Importing and exporting data using Python for Spark

Using the Custom Dialog Builder for Extensions, you can create custom nodes and write Python for Spark scripts to read data from wherever your data source is, and write data out to any data format supported by Apache Spark.

For example, a user wants to write his data to a database. He uses the Custom Dialog Builder for Extensions and Python for Spark to create a custom export JDBC node and then runs the model to write data into a database. To read data from the database, he can also create a custom import JDBC node. He could also use this same method to read data into SPSS® Modeler from a JSON file, for example. Then, after reading his data into SPSS Modeler, he can use all available SPSS Modeler nodes to work on his business problem.

Note: If you want to use JDBC with Python for Spark import and export functionality, you must copy your JDBC driver file to the as/lib directory inside your IBM® SPSS Modeler installation directory.

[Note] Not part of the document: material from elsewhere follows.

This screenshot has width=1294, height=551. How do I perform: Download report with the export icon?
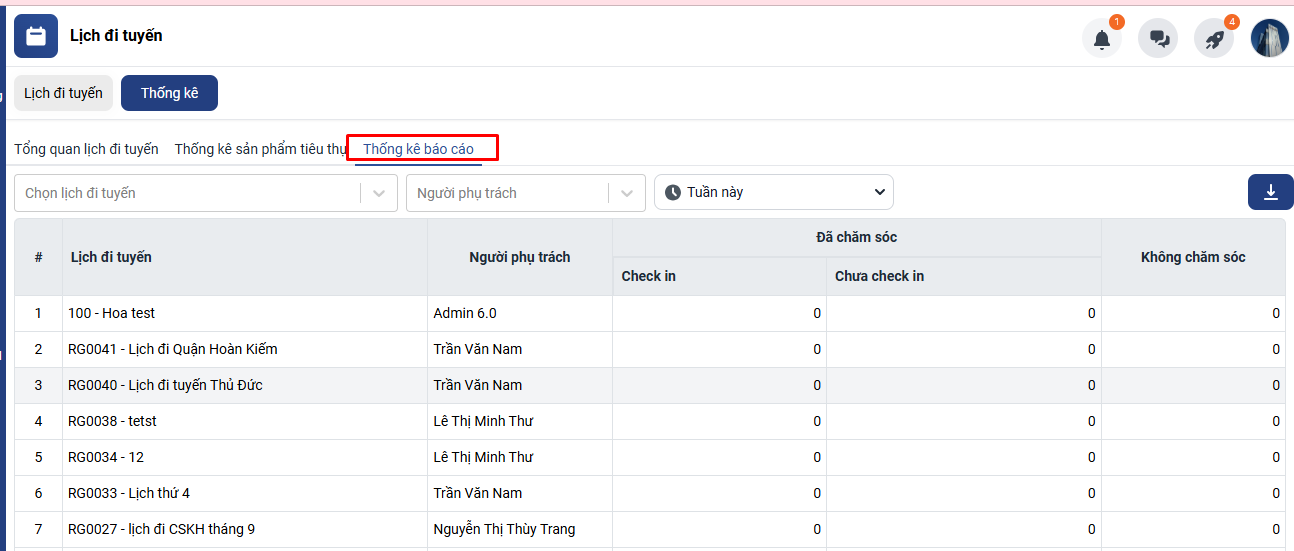coord(1270,192)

To import/export data using Python for Spark

Go to Extensions > Custom Node Dialog Builder.
Under Dialog Properties, select Python for Spark for the Script Type and select Import or Export for the Node Type.
Enter other properties as desired, such as a Dialog Name.
In the Script section, type or paste your Python for Spark script for importing or exporting data.
Click Install to install the Python for Spark script. New custom import nodes will be added to the Sources palette, and new custom export nodes will be added to the Export palette.